Supplied records ::
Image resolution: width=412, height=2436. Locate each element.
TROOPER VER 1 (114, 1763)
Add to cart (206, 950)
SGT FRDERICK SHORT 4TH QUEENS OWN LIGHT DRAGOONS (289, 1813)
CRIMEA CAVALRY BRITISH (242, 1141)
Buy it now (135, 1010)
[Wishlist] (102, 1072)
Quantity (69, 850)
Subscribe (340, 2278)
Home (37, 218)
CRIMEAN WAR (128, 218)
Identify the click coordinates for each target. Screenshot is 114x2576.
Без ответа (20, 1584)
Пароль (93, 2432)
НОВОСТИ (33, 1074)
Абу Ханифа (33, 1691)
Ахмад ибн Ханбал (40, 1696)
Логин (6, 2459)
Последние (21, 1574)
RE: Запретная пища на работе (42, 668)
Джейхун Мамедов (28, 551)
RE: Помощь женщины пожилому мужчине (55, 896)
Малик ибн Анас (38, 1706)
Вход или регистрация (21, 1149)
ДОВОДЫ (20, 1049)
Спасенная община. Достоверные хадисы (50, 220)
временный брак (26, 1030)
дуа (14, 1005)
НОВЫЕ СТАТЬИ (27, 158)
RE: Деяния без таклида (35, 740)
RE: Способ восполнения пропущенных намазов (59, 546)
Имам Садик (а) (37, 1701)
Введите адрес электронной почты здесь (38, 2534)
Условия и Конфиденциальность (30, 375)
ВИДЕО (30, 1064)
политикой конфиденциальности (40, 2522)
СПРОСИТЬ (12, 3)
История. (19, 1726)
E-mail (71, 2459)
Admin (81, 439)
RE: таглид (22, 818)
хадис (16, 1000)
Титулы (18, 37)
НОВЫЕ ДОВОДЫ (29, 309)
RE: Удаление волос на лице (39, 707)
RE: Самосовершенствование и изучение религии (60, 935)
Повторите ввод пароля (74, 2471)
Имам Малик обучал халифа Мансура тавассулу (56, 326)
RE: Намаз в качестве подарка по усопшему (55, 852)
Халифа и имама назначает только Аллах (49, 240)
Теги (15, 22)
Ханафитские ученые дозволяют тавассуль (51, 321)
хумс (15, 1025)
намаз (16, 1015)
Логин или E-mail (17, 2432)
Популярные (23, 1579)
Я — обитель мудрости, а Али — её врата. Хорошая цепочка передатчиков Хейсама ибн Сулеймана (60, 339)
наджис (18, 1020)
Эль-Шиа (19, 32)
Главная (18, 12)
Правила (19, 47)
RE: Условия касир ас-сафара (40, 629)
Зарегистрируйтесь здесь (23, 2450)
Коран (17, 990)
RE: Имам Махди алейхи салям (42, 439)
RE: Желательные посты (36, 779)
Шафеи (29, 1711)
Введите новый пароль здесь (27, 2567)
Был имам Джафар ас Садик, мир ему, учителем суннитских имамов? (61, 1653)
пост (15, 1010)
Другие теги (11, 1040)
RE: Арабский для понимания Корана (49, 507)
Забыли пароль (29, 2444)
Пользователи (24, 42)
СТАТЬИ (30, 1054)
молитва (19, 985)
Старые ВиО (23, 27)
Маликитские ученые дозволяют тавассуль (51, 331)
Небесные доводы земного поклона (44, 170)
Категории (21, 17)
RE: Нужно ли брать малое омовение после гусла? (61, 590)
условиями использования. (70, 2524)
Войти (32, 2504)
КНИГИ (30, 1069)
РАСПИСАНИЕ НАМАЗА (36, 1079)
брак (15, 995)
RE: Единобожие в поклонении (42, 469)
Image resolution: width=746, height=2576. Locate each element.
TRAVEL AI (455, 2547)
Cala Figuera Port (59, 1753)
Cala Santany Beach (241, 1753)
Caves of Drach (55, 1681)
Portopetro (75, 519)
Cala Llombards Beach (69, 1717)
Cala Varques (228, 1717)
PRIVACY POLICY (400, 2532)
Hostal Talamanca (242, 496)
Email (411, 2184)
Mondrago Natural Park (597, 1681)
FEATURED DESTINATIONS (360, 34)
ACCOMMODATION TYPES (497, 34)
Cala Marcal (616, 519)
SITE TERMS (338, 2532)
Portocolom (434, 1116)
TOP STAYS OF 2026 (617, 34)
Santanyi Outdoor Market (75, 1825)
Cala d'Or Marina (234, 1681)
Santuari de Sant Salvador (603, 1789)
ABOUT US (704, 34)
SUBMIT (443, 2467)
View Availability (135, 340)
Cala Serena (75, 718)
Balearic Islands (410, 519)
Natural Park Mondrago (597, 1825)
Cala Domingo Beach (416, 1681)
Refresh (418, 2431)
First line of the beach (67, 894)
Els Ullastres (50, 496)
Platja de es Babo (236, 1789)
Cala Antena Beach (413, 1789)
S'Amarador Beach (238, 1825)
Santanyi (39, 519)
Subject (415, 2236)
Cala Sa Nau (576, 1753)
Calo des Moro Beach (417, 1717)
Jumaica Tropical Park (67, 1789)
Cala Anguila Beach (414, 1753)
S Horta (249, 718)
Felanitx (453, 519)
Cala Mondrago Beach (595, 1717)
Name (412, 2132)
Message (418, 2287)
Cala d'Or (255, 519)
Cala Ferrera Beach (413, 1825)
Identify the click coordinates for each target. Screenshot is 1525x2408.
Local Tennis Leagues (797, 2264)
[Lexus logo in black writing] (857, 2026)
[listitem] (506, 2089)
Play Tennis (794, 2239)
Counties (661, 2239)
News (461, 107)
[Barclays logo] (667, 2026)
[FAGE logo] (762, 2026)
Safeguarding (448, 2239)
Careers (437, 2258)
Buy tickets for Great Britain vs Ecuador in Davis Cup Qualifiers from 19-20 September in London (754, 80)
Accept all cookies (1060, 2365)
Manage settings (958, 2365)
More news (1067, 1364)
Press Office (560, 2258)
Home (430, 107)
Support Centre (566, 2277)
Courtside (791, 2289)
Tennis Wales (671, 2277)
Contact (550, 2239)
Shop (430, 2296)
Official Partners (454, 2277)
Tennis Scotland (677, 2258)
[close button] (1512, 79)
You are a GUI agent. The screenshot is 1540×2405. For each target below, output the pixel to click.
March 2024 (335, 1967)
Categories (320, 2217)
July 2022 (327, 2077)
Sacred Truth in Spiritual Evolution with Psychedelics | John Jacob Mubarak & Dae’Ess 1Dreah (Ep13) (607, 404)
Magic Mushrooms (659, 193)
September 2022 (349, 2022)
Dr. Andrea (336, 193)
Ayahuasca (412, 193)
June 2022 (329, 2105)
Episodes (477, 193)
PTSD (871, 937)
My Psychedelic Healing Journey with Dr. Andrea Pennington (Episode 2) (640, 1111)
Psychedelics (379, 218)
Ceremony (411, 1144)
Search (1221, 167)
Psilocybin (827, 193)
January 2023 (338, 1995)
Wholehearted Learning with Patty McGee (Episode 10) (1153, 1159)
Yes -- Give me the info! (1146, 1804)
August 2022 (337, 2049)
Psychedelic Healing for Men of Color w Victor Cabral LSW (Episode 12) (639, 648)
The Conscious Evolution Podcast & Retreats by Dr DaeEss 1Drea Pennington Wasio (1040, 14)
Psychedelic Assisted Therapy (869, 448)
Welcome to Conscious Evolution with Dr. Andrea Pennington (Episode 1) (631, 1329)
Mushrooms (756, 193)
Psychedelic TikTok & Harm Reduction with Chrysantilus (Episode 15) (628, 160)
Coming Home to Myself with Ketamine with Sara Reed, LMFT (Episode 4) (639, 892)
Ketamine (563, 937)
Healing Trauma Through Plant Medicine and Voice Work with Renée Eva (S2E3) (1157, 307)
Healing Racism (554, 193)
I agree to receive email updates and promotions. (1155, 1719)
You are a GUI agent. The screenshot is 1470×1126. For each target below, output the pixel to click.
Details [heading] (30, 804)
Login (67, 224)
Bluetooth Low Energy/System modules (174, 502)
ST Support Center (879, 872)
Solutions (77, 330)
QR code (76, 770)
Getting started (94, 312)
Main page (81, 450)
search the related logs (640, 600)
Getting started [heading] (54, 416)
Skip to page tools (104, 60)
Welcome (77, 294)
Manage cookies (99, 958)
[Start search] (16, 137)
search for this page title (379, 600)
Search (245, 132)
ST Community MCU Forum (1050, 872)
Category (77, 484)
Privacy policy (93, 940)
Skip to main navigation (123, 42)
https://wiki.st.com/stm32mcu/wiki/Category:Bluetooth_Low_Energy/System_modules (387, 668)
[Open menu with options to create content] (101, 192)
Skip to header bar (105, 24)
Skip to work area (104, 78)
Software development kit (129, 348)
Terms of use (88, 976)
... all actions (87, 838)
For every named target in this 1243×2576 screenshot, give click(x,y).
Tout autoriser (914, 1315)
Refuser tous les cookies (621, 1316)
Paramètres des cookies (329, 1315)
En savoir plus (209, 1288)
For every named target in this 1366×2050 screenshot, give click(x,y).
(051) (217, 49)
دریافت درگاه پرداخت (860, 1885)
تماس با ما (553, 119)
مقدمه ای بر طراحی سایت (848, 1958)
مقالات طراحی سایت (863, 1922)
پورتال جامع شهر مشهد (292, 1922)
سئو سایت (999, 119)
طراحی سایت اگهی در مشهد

Exercise prompt :: Write the lines again exactly, from the first line of the material above to the line that includes "Последние (21, 1574)", both included. Leave out all the rest.

Solution for this exercise ::
Image resolution: width=412, height=2436. Locate each element.
TROOPER VER 1 (114, 1763)
Add to cart (206, 950)
SGT FRDERICK SHORT 4TH QUEENS OWN LIGHT DRAGOONS (289, 1813)
CRIMEA CAVALRY BRITISH (242, 1141)
Buy it now (135, 1010)
[Wishlist] (102, 1072)
Quantity (69, 850)
Subscribe (340, 2278)
Home (37, 218)
CRIMEAN WAR (128, 218)
Identify the click coordinates for each target. Screenshot is 114x2576.
Без ответа (20, 1584)
Пароль (93, 2432)
НОВОСТИ (33, 1074)
Абу Ханифа (33, 1691)
Ахмад ибн Ханбал (40, 1696)
Логин (6, 2459)
Последние (21, 1574)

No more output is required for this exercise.